■ Exercise aim: Copy out all lines of the material below in which "можна" occurs.

■ Excerpted data:
______
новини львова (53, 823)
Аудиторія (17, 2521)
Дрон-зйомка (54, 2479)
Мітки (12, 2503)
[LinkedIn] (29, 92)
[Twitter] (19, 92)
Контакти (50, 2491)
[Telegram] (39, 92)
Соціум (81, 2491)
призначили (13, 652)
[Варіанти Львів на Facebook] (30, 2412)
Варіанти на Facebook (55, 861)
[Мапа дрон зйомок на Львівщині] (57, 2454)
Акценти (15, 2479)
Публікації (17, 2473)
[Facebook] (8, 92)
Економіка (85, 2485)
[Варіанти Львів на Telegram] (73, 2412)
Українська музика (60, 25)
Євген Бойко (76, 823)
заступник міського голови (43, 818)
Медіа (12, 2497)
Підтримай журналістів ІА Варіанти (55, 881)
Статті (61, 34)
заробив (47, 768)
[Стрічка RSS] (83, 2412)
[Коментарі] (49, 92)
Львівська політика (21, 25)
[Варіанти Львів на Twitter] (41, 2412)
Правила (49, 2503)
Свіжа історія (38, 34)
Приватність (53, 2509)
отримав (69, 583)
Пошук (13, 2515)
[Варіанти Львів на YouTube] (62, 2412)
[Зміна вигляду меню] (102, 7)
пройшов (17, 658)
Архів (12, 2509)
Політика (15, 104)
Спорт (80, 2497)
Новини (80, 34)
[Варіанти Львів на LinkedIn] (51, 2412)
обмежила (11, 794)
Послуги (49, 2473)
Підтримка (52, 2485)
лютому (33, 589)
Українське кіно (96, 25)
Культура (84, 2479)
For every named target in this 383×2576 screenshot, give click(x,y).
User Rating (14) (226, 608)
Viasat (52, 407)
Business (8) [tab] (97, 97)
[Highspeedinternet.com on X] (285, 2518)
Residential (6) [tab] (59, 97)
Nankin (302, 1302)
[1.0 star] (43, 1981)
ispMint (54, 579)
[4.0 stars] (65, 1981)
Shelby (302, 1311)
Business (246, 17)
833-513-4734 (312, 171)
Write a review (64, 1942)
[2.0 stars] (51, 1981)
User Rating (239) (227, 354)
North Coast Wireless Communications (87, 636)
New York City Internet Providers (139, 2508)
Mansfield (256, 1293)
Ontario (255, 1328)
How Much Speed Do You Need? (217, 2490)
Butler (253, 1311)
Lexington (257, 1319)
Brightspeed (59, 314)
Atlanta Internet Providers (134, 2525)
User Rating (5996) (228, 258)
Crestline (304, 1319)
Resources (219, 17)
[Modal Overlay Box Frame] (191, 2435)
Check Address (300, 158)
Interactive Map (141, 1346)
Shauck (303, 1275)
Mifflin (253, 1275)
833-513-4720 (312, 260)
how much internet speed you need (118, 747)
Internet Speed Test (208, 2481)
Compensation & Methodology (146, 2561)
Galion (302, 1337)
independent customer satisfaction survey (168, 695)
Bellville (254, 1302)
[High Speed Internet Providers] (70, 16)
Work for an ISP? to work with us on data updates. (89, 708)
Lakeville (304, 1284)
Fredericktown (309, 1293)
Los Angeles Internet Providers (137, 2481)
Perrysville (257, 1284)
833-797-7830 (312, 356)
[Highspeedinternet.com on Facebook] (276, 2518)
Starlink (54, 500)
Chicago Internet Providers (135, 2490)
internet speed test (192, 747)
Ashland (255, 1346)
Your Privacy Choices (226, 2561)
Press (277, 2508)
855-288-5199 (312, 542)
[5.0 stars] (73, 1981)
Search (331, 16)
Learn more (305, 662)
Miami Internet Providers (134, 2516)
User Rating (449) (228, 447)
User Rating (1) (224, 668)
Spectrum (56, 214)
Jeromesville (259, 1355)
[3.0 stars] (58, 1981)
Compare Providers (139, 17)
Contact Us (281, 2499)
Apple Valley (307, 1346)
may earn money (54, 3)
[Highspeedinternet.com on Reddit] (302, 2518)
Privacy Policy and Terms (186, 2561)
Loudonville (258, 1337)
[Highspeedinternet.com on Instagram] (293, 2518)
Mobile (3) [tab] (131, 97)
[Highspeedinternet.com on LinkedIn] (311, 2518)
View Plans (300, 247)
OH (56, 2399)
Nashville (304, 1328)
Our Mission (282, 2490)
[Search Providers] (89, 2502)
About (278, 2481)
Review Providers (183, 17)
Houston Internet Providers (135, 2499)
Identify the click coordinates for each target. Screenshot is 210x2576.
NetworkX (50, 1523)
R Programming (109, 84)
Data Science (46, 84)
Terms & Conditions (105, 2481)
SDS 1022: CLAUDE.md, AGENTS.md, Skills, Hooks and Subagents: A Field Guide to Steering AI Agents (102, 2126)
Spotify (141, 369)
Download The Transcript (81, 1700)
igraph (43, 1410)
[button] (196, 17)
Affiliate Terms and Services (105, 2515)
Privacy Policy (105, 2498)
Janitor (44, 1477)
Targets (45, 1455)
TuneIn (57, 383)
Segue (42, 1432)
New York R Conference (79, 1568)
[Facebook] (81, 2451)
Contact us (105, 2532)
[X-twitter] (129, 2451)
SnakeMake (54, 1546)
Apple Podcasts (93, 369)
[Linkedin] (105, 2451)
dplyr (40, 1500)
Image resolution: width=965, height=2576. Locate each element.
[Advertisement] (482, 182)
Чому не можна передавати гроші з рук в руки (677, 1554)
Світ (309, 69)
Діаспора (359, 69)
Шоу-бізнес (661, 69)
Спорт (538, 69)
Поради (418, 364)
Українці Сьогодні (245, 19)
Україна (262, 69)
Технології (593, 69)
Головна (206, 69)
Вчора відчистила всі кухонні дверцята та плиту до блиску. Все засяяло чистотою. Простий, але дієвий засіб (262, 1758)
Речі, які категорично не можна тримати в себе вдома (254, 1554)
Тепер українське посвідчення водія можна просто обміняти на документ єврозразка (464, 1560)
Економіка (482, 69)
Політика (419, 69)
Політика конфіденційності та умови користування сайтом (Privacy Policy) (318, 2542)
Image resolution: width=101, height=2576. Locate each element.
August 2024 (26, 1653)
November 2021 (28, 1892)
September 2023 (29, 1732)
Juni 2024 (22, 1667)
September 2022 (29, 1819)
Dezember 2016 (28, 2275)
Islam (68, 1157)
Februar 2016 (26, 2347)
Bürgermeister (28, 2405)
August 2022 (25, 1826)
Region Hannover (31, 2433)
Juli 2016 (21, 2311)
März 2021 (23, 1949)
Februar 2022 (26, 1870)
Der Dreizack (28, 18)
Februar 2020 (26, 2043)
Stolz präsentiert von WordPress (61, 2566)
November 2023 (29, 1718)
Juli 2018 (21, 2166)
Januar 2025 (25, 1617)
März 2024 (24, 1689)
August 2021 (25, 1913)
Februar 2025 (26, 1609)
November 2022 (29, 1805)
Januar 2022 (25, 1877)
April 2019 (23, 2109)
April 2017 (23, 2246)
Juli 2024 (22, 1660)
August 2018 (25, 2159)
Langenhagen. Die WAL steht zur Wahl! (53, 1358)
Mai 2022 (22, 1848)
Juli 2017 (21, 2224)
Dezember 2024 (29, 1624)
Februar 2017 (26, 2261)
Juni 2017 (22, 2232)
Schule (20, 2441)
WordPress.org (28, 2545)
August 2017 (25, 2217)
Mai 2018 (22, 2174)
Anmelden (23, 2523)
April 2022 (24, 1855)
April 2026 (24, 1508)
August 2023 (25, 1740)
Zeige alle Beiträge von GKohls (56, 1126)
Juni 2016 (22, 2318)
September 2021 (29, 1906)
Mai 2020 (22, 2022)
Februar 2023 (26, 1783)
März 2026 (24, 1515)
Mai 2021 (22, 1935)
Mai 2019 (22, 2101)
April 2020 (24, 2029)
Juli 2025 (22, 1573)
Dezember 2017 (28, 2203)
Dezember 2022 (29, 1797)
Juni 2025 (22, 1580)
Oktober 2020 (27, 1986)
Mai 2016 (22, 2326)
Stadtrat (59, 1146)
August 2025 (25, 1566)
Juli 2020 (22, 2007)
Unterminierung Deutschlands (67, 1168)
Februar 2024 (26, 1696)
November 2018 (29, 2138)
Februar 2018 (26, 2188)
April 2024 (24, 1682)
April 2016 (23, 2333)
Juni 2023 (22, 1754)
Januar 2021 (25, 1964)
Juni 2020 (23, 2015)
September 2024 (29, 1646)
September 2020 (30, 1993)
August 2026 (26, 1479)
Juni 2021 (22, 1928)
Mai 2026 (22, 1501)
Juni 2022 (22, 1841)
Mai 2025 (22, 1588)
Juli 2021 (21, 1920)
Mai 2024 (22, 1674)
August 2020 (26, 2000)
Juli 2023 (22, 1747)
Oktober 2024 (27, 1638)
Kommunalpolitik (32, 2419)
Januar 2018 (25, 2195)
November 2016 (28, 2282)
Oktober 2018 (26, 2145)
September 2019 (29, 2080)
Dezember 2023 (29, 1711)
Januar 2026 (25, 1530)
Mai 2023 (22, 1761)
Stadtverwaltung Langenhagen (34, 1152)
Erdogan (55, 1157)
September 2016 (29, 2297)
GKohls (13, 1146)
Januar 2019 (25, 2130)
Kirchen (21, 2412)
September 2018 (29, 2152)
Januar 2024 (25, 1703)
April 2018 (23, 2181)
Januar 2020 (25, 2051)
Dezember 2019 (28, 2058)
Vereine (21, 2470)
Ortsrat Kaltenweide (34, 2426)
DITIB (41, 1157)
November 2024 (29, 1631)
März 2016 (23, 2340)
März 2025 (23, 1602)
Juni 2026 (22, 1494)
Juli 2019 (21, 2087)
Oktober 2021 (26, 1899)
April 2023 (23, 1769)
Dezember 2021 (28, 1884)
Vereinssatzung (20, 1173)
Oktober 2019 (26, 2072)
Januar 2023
______
■ Task answer:
Чому не можна передавати гроші з рук в руки (677, 1554)
Речі, які категорично не можна тримати в себе вдома (254, 1554)
Тепер українське посвідчення водія можна просто обміняти на документ єврозразка (464, 1560)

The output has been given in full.